African American ancestry contribution to asthma and atopic dermatitis

Abstract

Objective: Asthma and atopic dermatitis (AD) are complex diseases with striking disparities across racial and ethnic groups, which may be partly attributable to genetic factors. Here we summarize current knowledge from asthma and AD genome-wide association studies (GWAS) and pharmacogenetic studies in African ancestry populations.

Data sources: GWAS catalog; PUBMed.

Study selections: GWAS catalog studies with trait annotations "asthma" and "atopic eczema" and African ancestry individuals in the discovery dataset; the recent CAAPA asthma GWAS; reports on pharmacogenetic studies in asthma and AD.

Results: Although GWASs have revolutionized gene discovery for multiple complex traits, African Americans continue to be severely underrepresented in sufficiently powered genetics studies. Indeed, of the 16 asthma and 21 AD loci that reached genomewide significance in Europeans, very few have replicated in African ancestry populations. Challenges in comparing results from European vs African ancestry cohorts include modest sample size, differences in risk allele frequency, effect size, correlation between genetic variants, and environmental exposure in evolutionary history. African Americans also constitute a small percentage of dermatological and respiratory-focused clinical trials. Pharmacogenetic studies have similarly been focused largely on non-Hispanic whites, despite compelling evidence that genetic variation from different ancestral backgrounds may alter therapeutic efficacy of asthma and AD drugs.

Conclusion: Large-scale genetic studies of asthma and AD in African Americans are essential to reduce research and health disparities and empower scientific discoveries.

Figure 1:. Illustration of factors that influence between population differences of variants associated with asthma related phenotypes

A).
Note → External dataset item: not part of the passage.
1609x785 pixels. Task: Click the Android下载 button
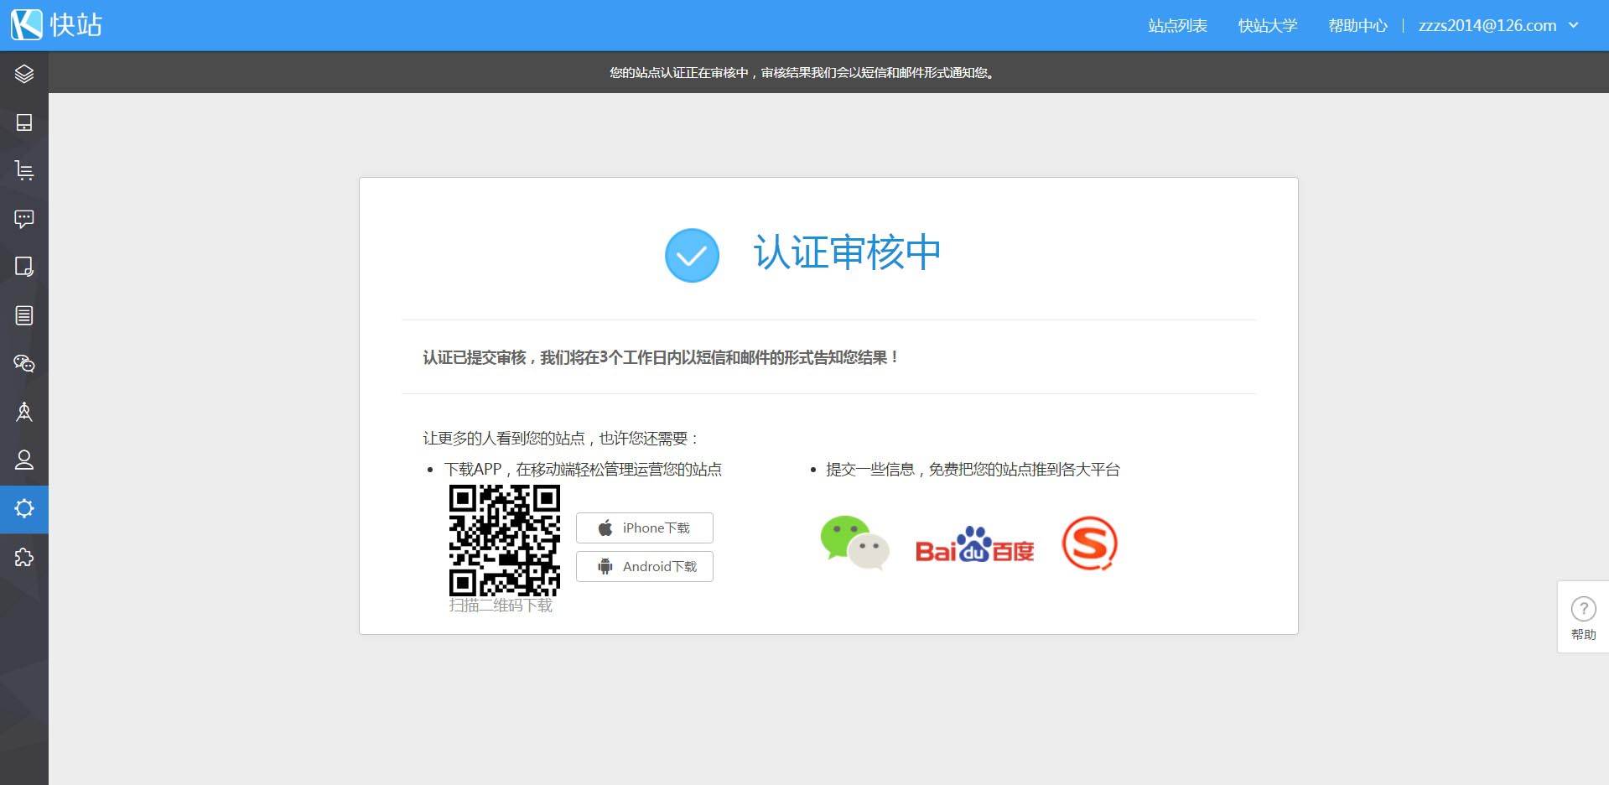tap(644, 566)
Genetic Impact – differences in allele frequency. African- or Asian-ancestry asthmatics are more likely to carry the homozygous Arg16Arg genotype of a common coding variant (Gly16Arg) in the gene encoding the beta-2 adrenergic receptor (ADRB2, which is associated with poorer lung function during regular treatment with albuterol [Ortega, V. E. J Allergy Clin Immunol (2014)]. Allele frequencies from the 1000 Genomes Project are shown. CEU=Utah residents with ancestry from northern and western Europe; YRI=Individuals from Yoruba in Ibadan, Nigeria; ASW=African Americans from the southwest United States; MEX=Mexican Americans from Los Angeles, CA; CHB=Han Chinese from Beijing, China; JPT=Japanese from Tokyo, Japan. B). Genetic effect - differences in effect size. i.) The IL1Rl1 rs10173081 asthma risk allele odds ratio is larger in European Americans and Latinos compared to African American and African-Caribbean populations [Torgerson, D.G. Nat Genet (2011)] ii.) rs335016 is associated with asthma in Latinos but have zero effect (odds ratio = 1) in African American and African-Caribbean populations [Torgerson, D.G. Nat Genet (2011)]. iii). The minor allele of SNP rs2786098 located in the CRB1 gene is protective for asthma in European ancestry children (odds ratio < 1), but increases risk for asthma in African American children (odds ratio > 1) [Sleiman, P. M. N Engl J Med (2010)] A). Differences in linkage disequilibrium. Variants reported by GWAS are not necessarily causal, but may be a “tagging” variant that is correlated with the true causal variant. The pairwise correlation between genome-wide significant SNPs in the chr17q21–12 locus from the TAGC meta-analysis [Demenais, F. Nat Genet (2018)] is shown in European (CEU) vs. African (YRI) ancestry populations from the 1000 Genomes Project. The correlation structure between asthma associated variants is markedly different in the two populations.